Here there is more dark than middle value. Would the darks alone tell the story?

If you were making a painting of one of these in layers that progress from light to dark, at which stage you would have to start being careful. 
Many of you brought home the images you were working on in class. Using those or one of the above, make a simple version of the scene by blocking in the lights, laying the middles over them, and, finally, adding the darks.
Have fun

Thursday, October 6, 2011

intermediate homework 10/6/11 middle values

How important are the middle values, painting by painting? 
To answer this question, it seems like a good idea to practice seeing the middle values as an isolated layer, apart from the influence of the lights and the darks. Just as we sometimes paint the darks alone, to see how much of the story they tell, the same approach may reveal the role the mid-tones play in a given image.
Here are a couple of images that seem to rely on the middle values for essential information. Try quick rendering of only the mid-value shapes. Keep it simple. Lift your brush from the page as little as possible. 
If the layer goes on the paper good and wet, you will have time to vary the color of the wash without creating overlap lines. The fewer individual shapes you use, the easier it should be to get an instant "read" of the content.
This one is mostly middle-value
So is this one
Keep it fluid! Colors added to the wash will run together somewhat, but those few darks will pull it together later.

beginning Watercolor homework 10/6/11 Layers

Here is an exercise from a previous term that addresses the concept of seeing in layers. it should be useful as an intro to the three version project we discussed in class. Remember? There will be one version of the first layer only (lights); then a second piece of paper with two layers (lights and middle values); and, finally, a third study that includes three layers (light, middle and dark). It might be informative to de-construct a painting, instead of a photo. Here's one that resolves into layers pretty well:






Translating an image or a scene into watercolor is easier if you can envision the painting as a series of layers.

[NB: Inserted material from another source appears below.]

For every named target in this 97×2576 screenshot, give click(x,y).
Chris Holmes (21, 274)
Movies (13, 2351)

Using the image you selected at the end of class, make a simple study along these lines.

Start by identifying the major shapes that comprise the image. These are the shapes that need to be separated from each other for the pictorial space to be apparent.








This market scene depicts a shallow space, crowded with shapes. It is important to make clear where the individual components are, relative to each other. I would want it to be obvious that the car is closer than the umbrellas, which, in turn, are closer than the sunlit people. Beyond them are more people, subsumed by the deep shade. For each of the major shapes in your scene, draw a simple outline to locate it on the picture plane. Remember, this is meant to be over-simplified. We only need to know where the shapes are, not what they are.     

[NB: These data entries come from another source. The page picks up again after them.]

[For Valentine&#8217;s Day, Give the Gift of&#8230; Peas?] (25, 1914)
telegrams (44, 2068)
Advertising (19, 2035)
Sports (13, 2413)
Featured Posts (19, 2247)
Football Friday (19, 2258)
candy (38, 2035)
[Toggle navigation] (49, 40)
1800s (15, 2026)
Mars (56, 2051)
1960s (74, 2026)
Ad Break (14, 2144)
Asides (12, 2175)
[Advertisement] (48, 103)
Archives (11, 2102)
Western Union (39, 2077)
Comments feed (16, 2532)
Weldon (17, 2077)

Next, block in each of the shapes with a first layer. The layers will progress from light to dark, allowing each successive layer to be applied on top of the previous ones. To help see a couple of layers ahead of yourself, try asking, "Is there a way I can paint the entire shape with a wash that will underlie everything that will come later?" 

There is another progression that parallels the movement from light to dark. Thinking of the information that is being depicted as starting out very general and becoming more specific, layer by layer, is a good way to keep from putting in more than the viewer needs to be shown. In the deepest shade in the market scene, for example, it is difficult to know exactly what those dim shapes are. Instead of leaning in very close to the picture to try to make them out, lean back, and let them be vague. Give the viewers an opportunity to interpret part of the scene for themselves.

Some parts of the picture will be sufficiently depicted after two layers. others will need three, or maybe four. If you feel the need to use more than 4 layers, it's time to rethink your approach. This is meant to be too simple. It is not a painting, it's a tool for learning how much information is enough. Just because you can see it, doesn't mean it belongs in the picture.

Use three colors, one red, one blue and one yellow, to make all the colors you see.